High COVID fatality rate among over 50s calls for better protection

December 31, 2021 - 08:35

The classification of COVID-19 patients need to prioritise high-risk groups, particularly those over 50 years old, have underlying conditions or are unvaccinated or partly vaccinated, for close monitoring and treatment to help reduce fatalities, said deputy minister of health Nguyễn Trương Sơn.


Treating critical COVID-19 patients in HCM City. —VNA/VNS Photo 

HÀ NỘI — The classification of COVID-19 patients need to prioritise high-risk groups, particularly those over 50 years old, have underlying conditions or are unvaccinated or partly vaccinated, said deputy minister of health Nguyễn Trường Sơn.

Coronavirus patients over 50-years-old account for 84 per cent of COVID-related deaths, according to the Department of Medical Examination and Treatment.

This requires strong measures to protect this high-risk group, said Deputy Head of the Department Lương Ngọc Khuê.

Việt Nam has recorded nearly 1.7 million COVID-19 cases, including nearly 32,000 deaths, mostly in HCM City and southern localities.

Of all COVID-19 patients, only six per cent are in critical condition, while the rate of patients with mild or no symptoms is 85.7 per cent.

The localities with a high number of clinical COVID-19 patients are Đồng Nai (3,246), HCM City (2,315), Cần Thơ (420), Long An (416), An Giang (399), Bình Dương (361), Bến Tre (336), Vĩnh Long (324), Hà Nội (315) and Đồng Tháp (277).

The 10 provinces and cities that have the highest rate of fatality are HCM City, Bình Dương, Đồng Nai, An Giang, Tiền Giang, Long An, Tây Ninh, Cần Thơ, Đồng Tháp and Kiên Giang.

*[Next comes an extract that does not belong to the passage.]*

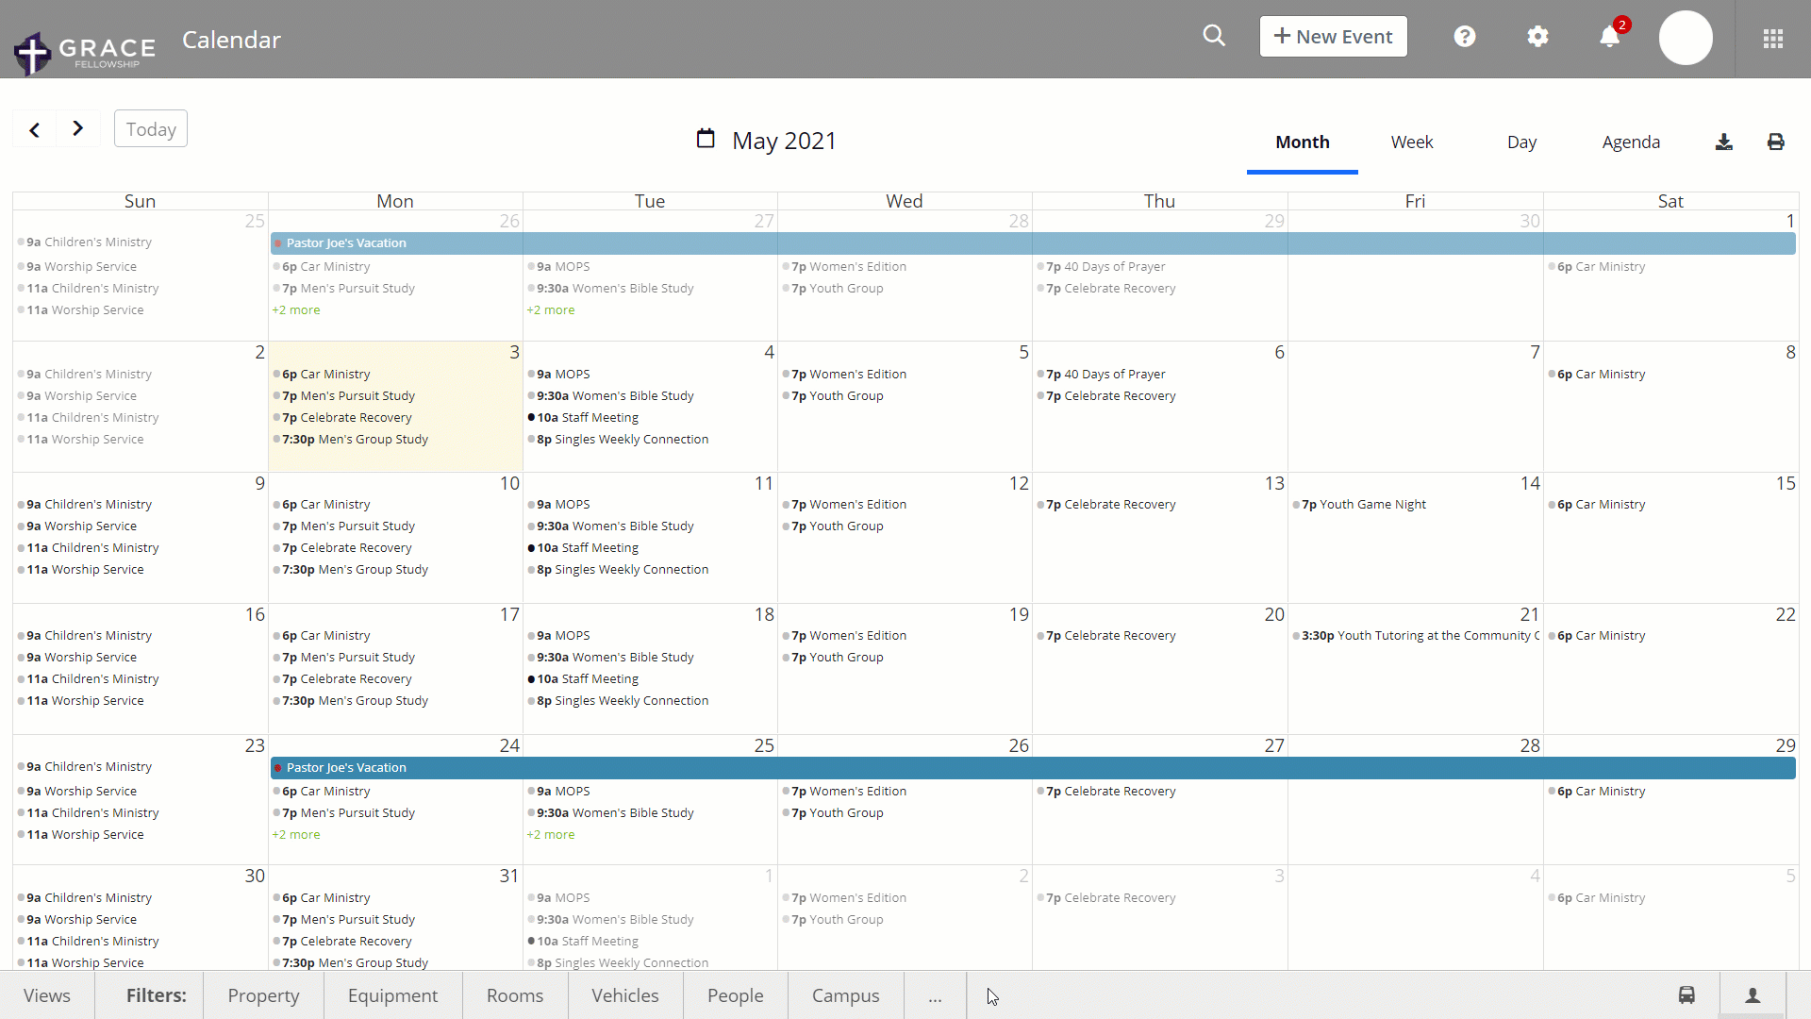Go to previous month arrow
1811x1019 pixels.
coord(35,129)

Explaining the high fatality rate in Việt Nam, Khuê said that the rapid and sudden increase of new cases caused overload of the hospital system. The Delta variant caused rapid spreading, leading to a higher rate of critical patients.

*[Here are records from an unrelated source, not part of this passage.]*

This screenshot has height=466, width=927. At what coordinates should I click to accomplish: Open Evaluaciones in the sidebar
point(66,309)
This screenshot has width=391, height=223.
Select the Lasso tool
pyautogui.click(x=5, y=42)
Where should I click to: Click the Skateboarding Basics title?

When the fourth wave of COVID-19 started in April, the vaccination rate for people over 50 was low. Meanwhile, many people ignored COVID-19 prevention and control regulations, failing to make health declarations and undergoing self-treatment at home, making it hard for medical intervention when their health conditions worsened.

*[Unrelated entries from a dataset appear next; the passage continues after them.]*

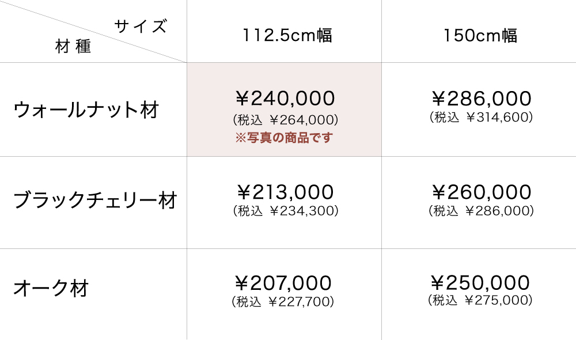Click the tax-included ¥234,300 text

pos(285,211)
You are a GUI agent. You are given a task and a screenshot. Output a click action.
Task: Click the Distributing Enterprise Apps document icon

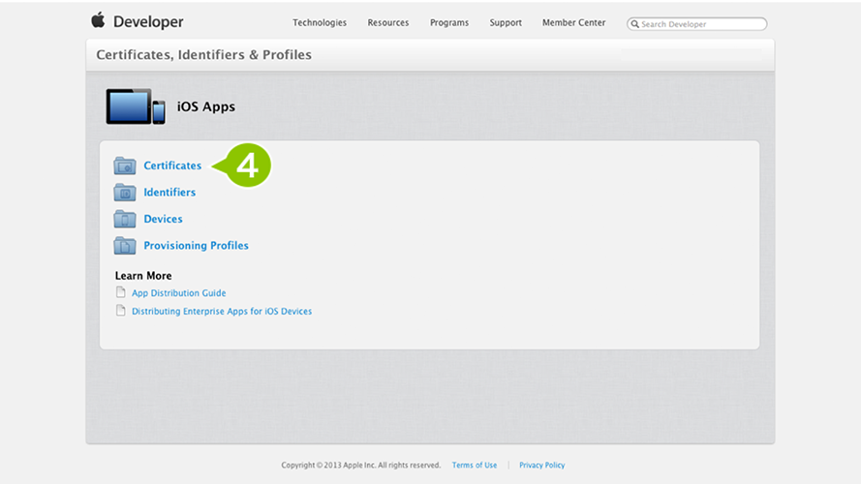point(121,311)

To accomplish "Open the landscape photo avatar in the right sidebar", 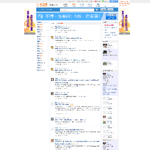I will click(x=105, y=63).
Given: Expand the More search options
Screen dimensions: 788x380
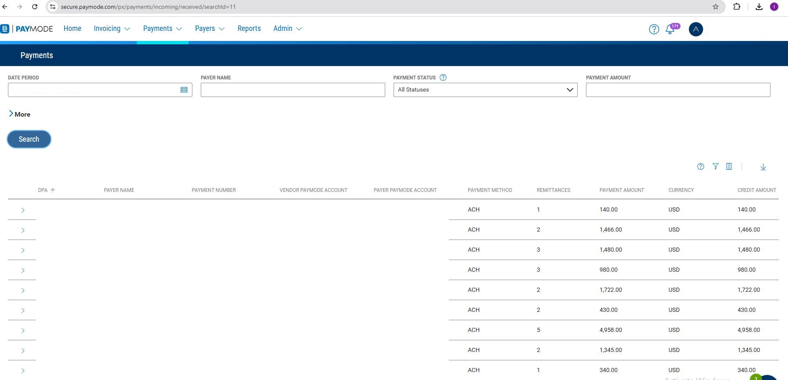Looking at the screenshot, I should click(x=20, y=114).
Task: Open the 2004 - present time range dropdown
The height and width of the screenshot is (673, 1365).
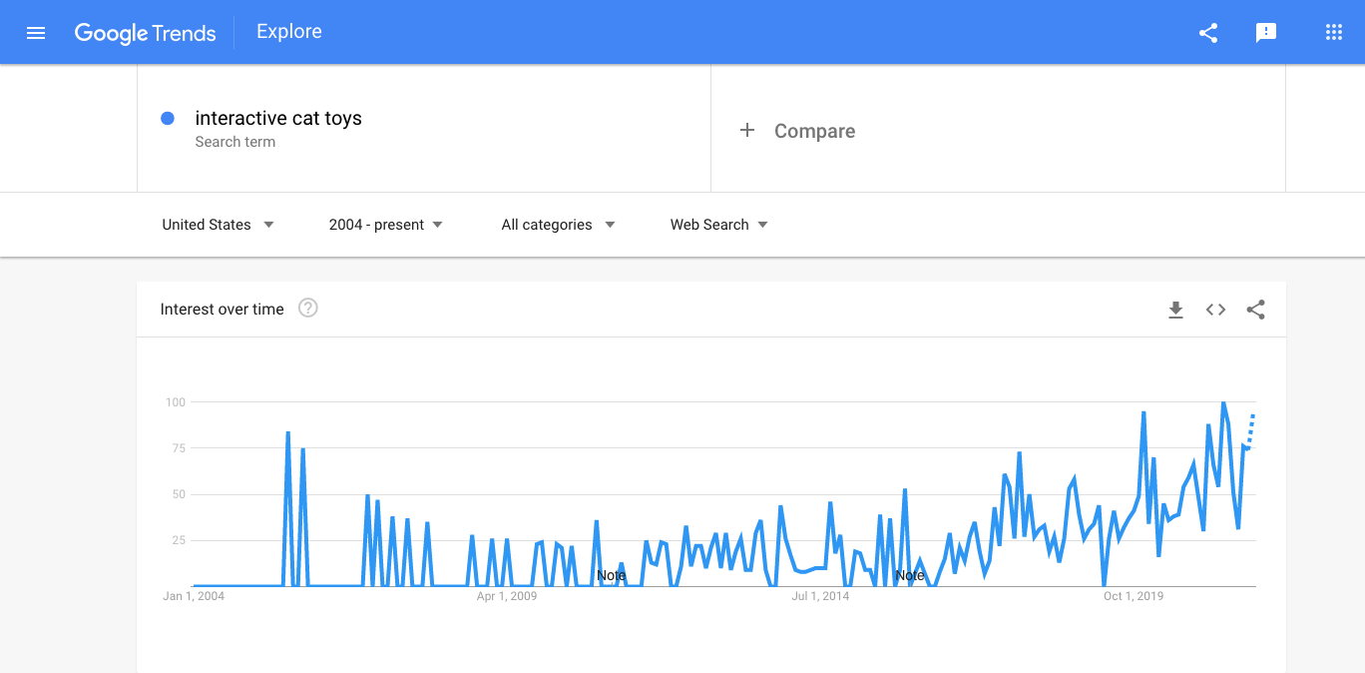Action: 385,225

Improper preparation for medical materials, medicine and equipment was another reason, according to Khuê.

Also, classification and management of patients at the community was ineffective while many localities failed to ensure resources, particularly medical workers, to meet COVID-19 treatment requirements.  

Better protection for high risk groups

Deputy minister of health Sơn said that the country had moved to live safely and flexibly with COVID-19, meaning medical facilities would face an increase in the number of new cases, particularly with the appearance of the new Omicron variant.

It is important to fully observe the classification of those at high risks of getting SARS-CoV-2, to have proper isolation and treatment from medical stations and community-based COVID-19 prevention teams and facilities.

"Medical stations need to make lists of COVID-19 patients treating at home, and classify the patients for better management. Treatment facilities need to classify patients right after they are hospitalised and assess their health conditions for proper treatment,” he said at a conference on reducing fatalities held by the Ministry of Health on Wednesday.

He said that initial health monitoring was needed to detect signs of critical conditions early for proper treatment. Coordination between treatment tiers must be ensured to prevent the transfer of patients for treatment when it is too late, he said.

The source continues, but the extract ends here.